• [練習問題]:
a: 香りの選択方法に関する本文によると、特許文献2の方法では、香りから受ける印象を評価する用語をどの二つに分類していますか。
b: 香りの選択方法に関する本文によると、特許文献4の方法で被験者が想起する内容が概念ボードの影響を受けるのはなぜですか。1〜3文で説明してください。
c: 香りの選択方法に関する本文を、最後の文の後から書き継いでください。

• [本文]:
説明

香りの選択方法

【課題】対象物の製品について高い性能評価を受けることができる香りを選択する香りの選択方法を提供すること。
【解決手段】複数の被験者から得られた複数の記憶の喚起度を、記憶の喚起度の数値の高い群と、数値の低い群とに分類し、以下の(A)、(B)及び(C)から選択される1又は2以上の評価値を指標として、製品に付すべき香りを選択する工程(処理S5)とを含む香りの選択方法が提供される。
(A)各候補における、被験者の人数と記憶の喚起度の数値の高い群の被験者の人数との比率
(B)各候補における、喚起度の数値の高い群の被験者の喚起度の総和と喚起度の数値の低い群の被験者の喚起度の総和との比率
(C)各候補における、喚起度の数値の高い群の被験者の喚起度の総和と被験者の喚起度の総和との比率

【発明の詳細な説明】
【技術分野】
【0001】
本発明は、香りの選択方法に関する。
【背景技術】
【0002】
従来、製品の香りが消費者の嗜好性に影響を与えることがわかっている。そのため、製品を提供する側にとって、消費者の嗜好性の高い香りを選択することが重視され、嗜好性の高い香りを選択する選択方法や嗜好性の高い香りを評価する香りの評価方法が提案されている。例えば、香料又は香料が賦香された製品を複数回使用することによって嗜好性の高い香料成分を選択する方法が提案されている(特許文献1)。また、香りから受ける印象を評価する用語を、感覚評定用語と感情評定用語とに分類して、香りの特性を正確に評価しようとする方法が提案されている(特許文献2)。さらに、香りとともに視覚や聴覚を通じた刺激を与え、香りとこれらの刺激との組合せの記憶を評価する評価方法も報告されている(特許文献3)。
さらに、特許文献4では、食品を食べ、概念ボードに掲載された言葉及び画像と被験者の香味体験とを比較し、次いで香味(味および香り)から想起される言葉、感情、思想等を評価し、食品に添加すべき香味駆動体を特定する方法が開示されている。
【先行技術文献】
【特許文献】
【0003】
【特許文献1】特開2007―63251号公報
【特許文献2】特開2001―174450号公報
【特許文献3】特表2001―501611号公報
【特許文献4】特表2007−530053号公報
【発明の概要】
【発明が解決しようとする課題】
【0004】
特許文献1〜3には、香りの選択方法が開示されているものの、嗜好性、対称物との関連性の評価にとまり、製品性能評価まで言及していない。
また、特許文献4では、被験者に被験者の香味体験と、概念ボードに示された言葉及び画像とを比較させ、香味によって想起される記憶の提供を求めているため、示された概念ボードによって被験者が想起する内容は影響を受ける。さらに、特許文献4は、香りによる自己に関連した記憶の喚起度が製品性能評価に影響する点までは言及していない。

• [抽出データ]:
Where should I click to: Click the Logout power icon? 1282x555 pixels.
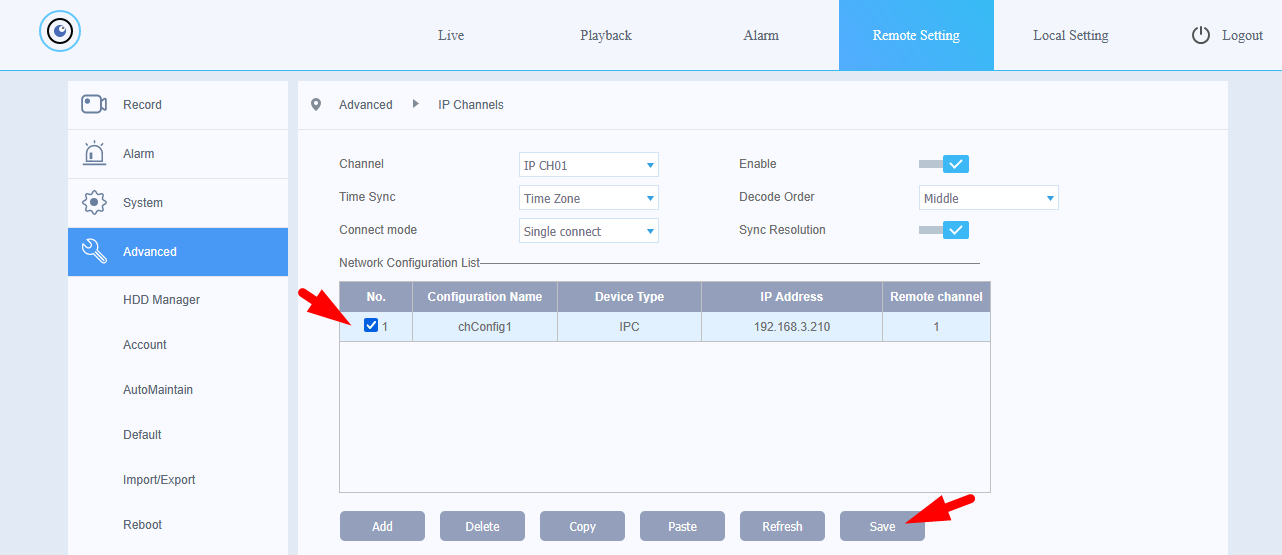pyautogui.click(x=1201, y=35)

---

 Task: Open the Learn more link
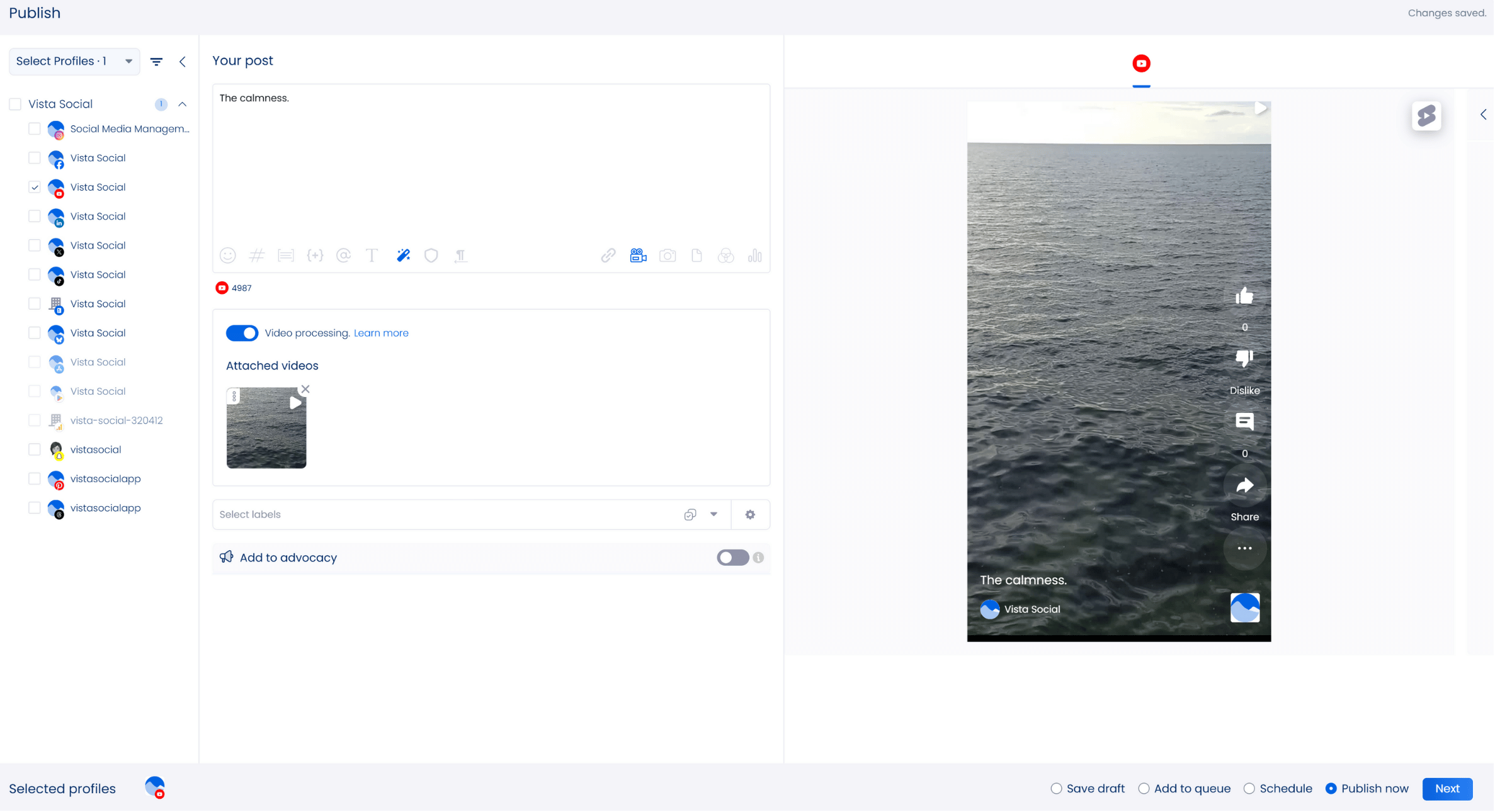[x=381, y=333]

* * *

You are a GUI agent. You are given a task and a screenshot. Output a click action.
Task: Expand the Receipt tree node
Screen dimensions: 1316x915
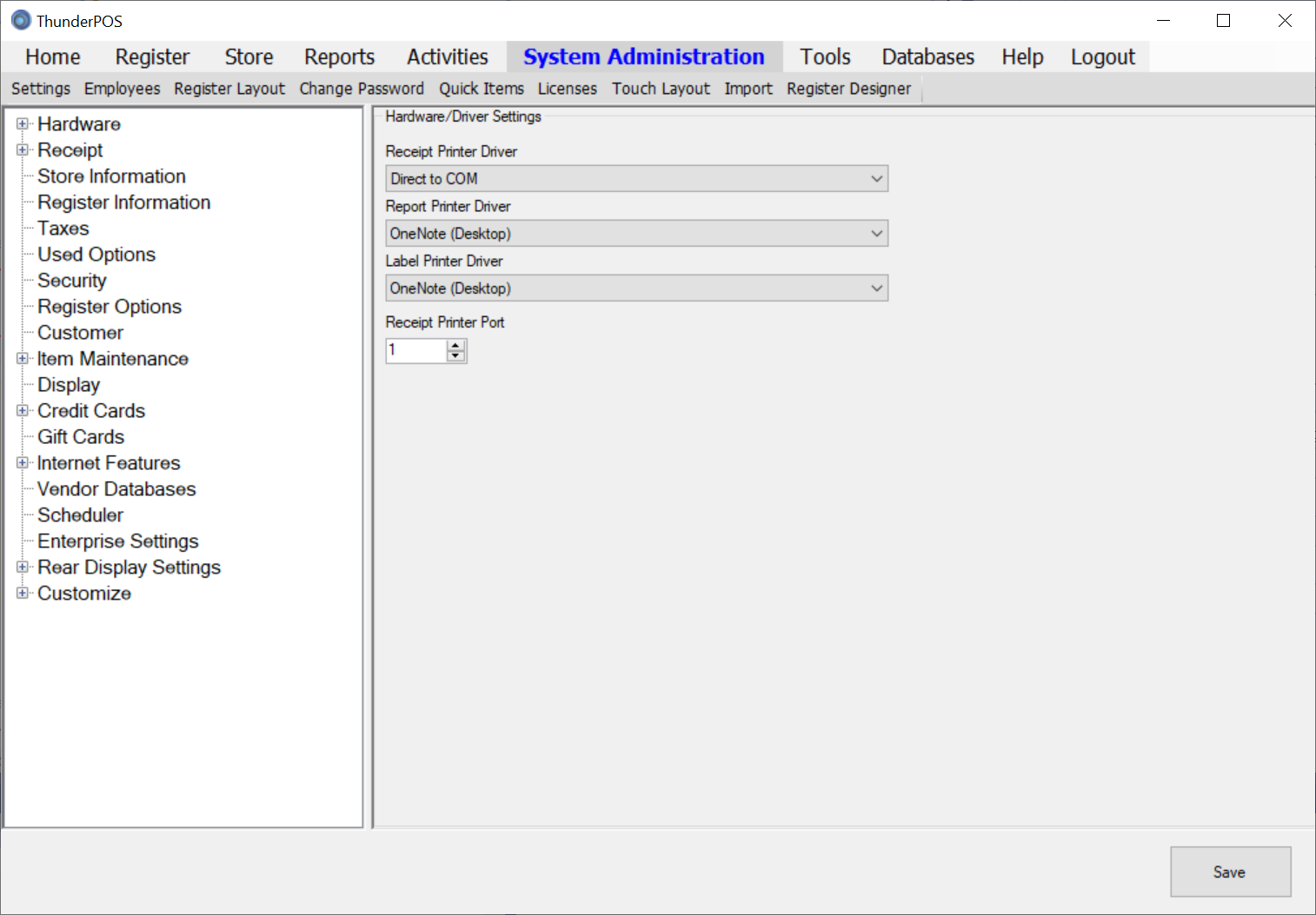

• [解答]:
a: 感覚評定用語と感情評定用語の二つです。

b: 特許文献4の方法では、被験者に自身の香味体験と、概念ボードに示された言葉及び画像とを比較させます。そのうえで、香味によって想起される記憶の提供を求めます。そのため、被験者が想起する内容は、示された概念ボードに左右されます。

c:
【課題を解決するための手段】
【0005】
本発明者らは、製品の性能について高い評価を受けることができる香りの選択が必要であると考え、鋭意検討を行った。そして、香りをかぐことにより喚起される自己に関連した記憶の喚起度が、製品の性能評価に影響を及ぼしていることがわかった。
さらに、本発明者らは、記憶の喚起度に基づいて、香りに対し特定の評価値を算出し、この評価値に基づいて香りを選択することで、製品の性能評価を高めることができる香りを選択できることがわかった。
【0006】
本発明はこのような知見に基づくものである。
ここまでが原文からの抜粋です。